Reach for a vendor-agnostic workflow when you need the work to outlast a single model or vendor, to run the same way across the models your team actually uses, and to arrive already held to a standard instead of just described. For the full picture on sharing verified agent work across models and teams, start with the hub guide on sharing verified AI agent skills, then browse the public templates to fork one and make it meet your standard. If you are new to it, the getting started guide walks you through your first workflow.
- 01
Goodeye
Verified and portable: a workflow is a markdown runbook plus verifiers that hold output to your standard, runs on any model over CLI, MCP, or REST, and shares as a forkable template.
- 02
Claude skills (Agent Skills / SKILL.md)
A clean, low-overhead way to package expertise for Claude across Anthropic's products, with the SKILL.md format published as an open standard, but the skills are authored for and triggered by Claude and carry no built-in check that the output met your standard.
- 03
OpenAI GPT Store (custom GPTs)
A mature, no-code marketplace with real reach and a creator-earnings program, but a custom GPT is a configured version of ChatGPT that runs on OpenAI's models inside ChatGPT, not a portable artifact you can run elsewhere.
- 04
Claude Code plugins
A practical way to share a bundle of skills across a team, still scoped to Claude Code and Anthropic's runtime, and still instructions rather than a verified check on the result.
Frequently asked questions
Can I use Claude skills with other models?
Claude skills are an Anthropic feature.

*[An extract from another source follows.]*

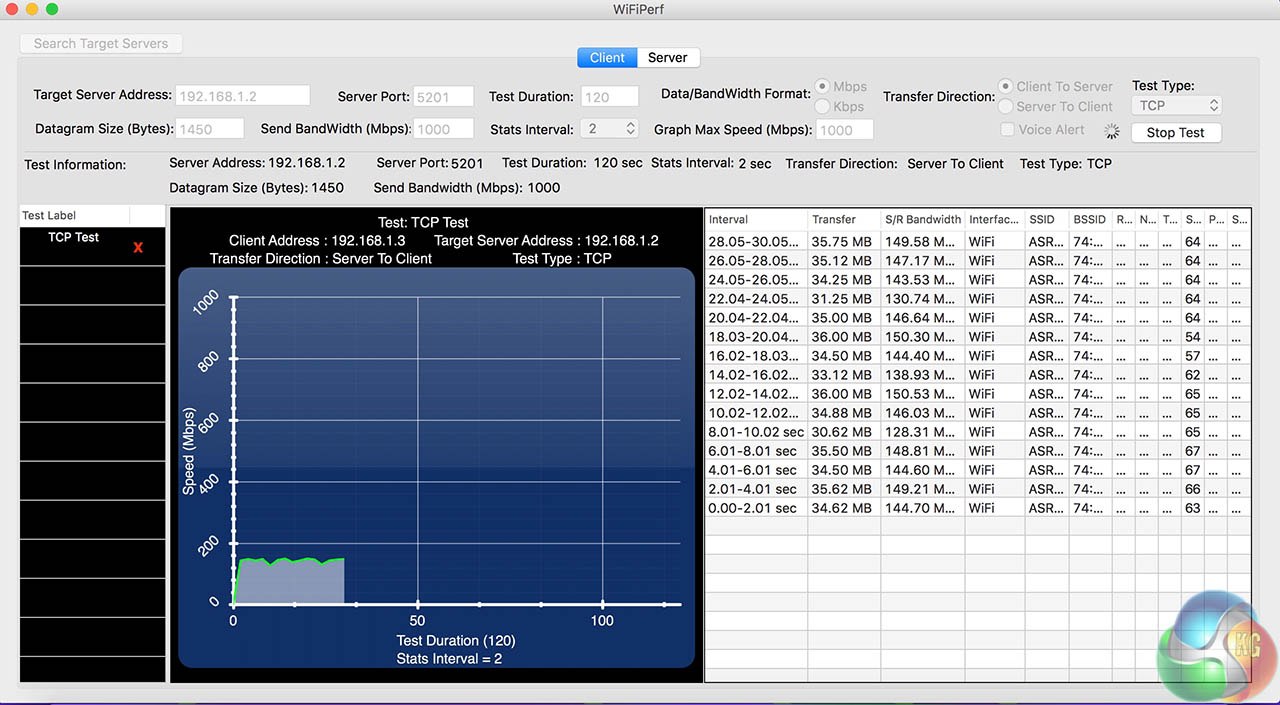
Task: Select the 0.00-2.01 sec interval row
Action: point(755,508)
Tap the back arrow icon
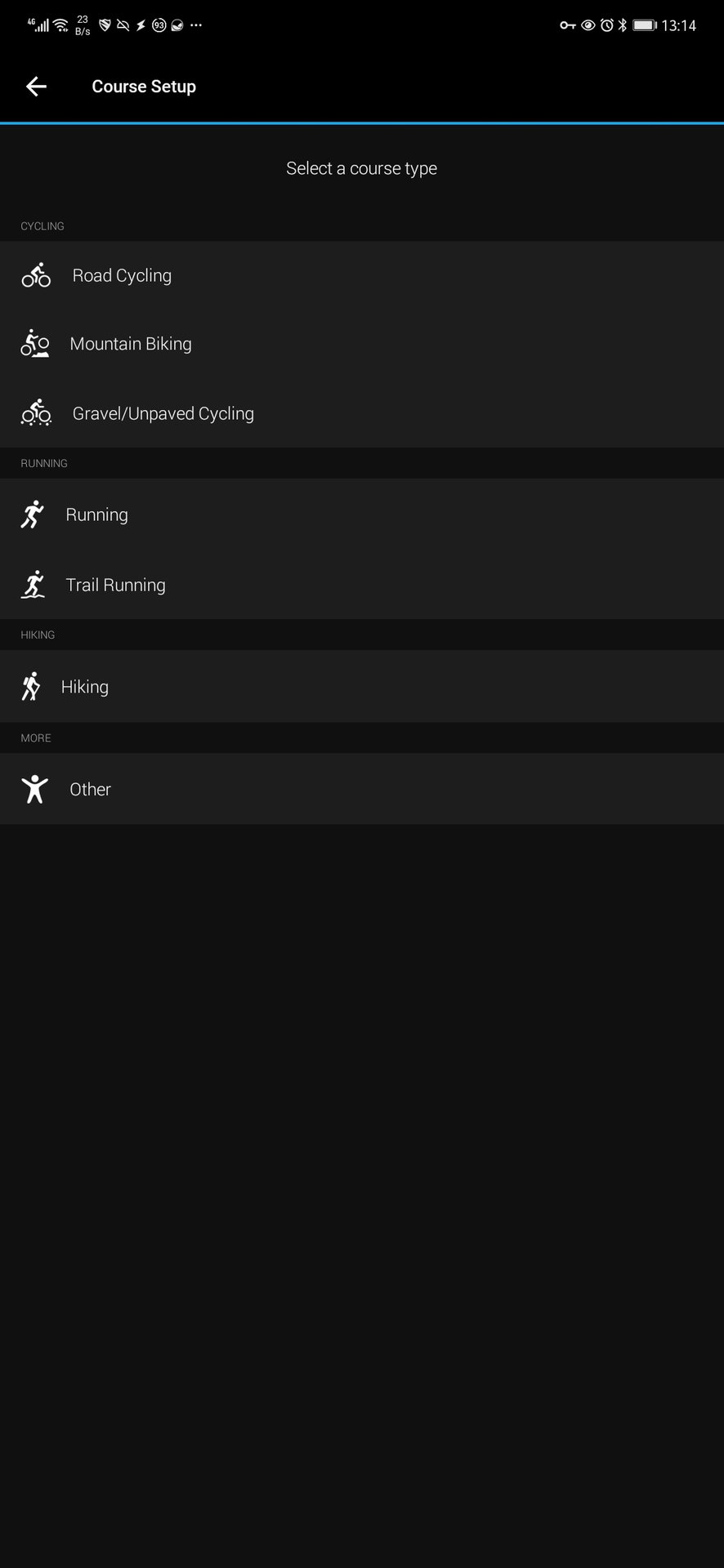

A SKILL.md skill is read and triggered by Claude across Anthropic's products: claude.ai, Claude Code, the Claude Agent SDK, and the Claude Developer Platform. In December 2025 Anthropic published the SKILL.md format as an open standard, so the packaging is documented for anyone to adopt, but the skills themselves are authored for and loaded by Claude, and nothing in a skill checks whether the output met your standard. If you need the same instructions to run on more than one model, you want a workflow you control, not a skill bound to one vendor's runtime.
What is a vendor-agnostic alternative to the GPT Store?
The GPT Store is a marketplace of custom GPTs that run inside ChatGPT on OpenAI's models. A vendor-agnostic alternative shares the work as an artifact you can run anywhere instead of an entry that lives in one vendor's chat product. With Goodeye, you share a workflow as a public template: a markdown runbook plus verifiers. Anyone can fetch and run it over CLI, MCP, or REST on whatever model they use, then fork it into their own copy.
How do I know a shared skill actually works?
A Claude skill or a custom GPT is a set of instructions. It tells the agent what to do, but nothing checks whether the result met your standard. That gap is what a verifier closes. A Goodeye verifier judges the agent's output against a criterion you author (tone, accuracy, format, whatever defines a finished result for the task) and runs inside the agent's loop, so the agent revises its own work until it passes before you ever see it. Shared work arrives already held to the bar you set.
How do I share AI agent skills across different models like Claude and ChatGPT?
Author the work as a model-agnostic workflow rather than a model-specific skill or GPT. A Goodeye workflow is a markdown runbook plus verifiers that reaches the agent over a CLI, an MCP server, or a REST API, so the same workflow runs whether your agent is on Claude, on ChatGPT's models, or anywhere else. Share it as a template, and teammates fork it into their own private copy and run it on the model they prefer.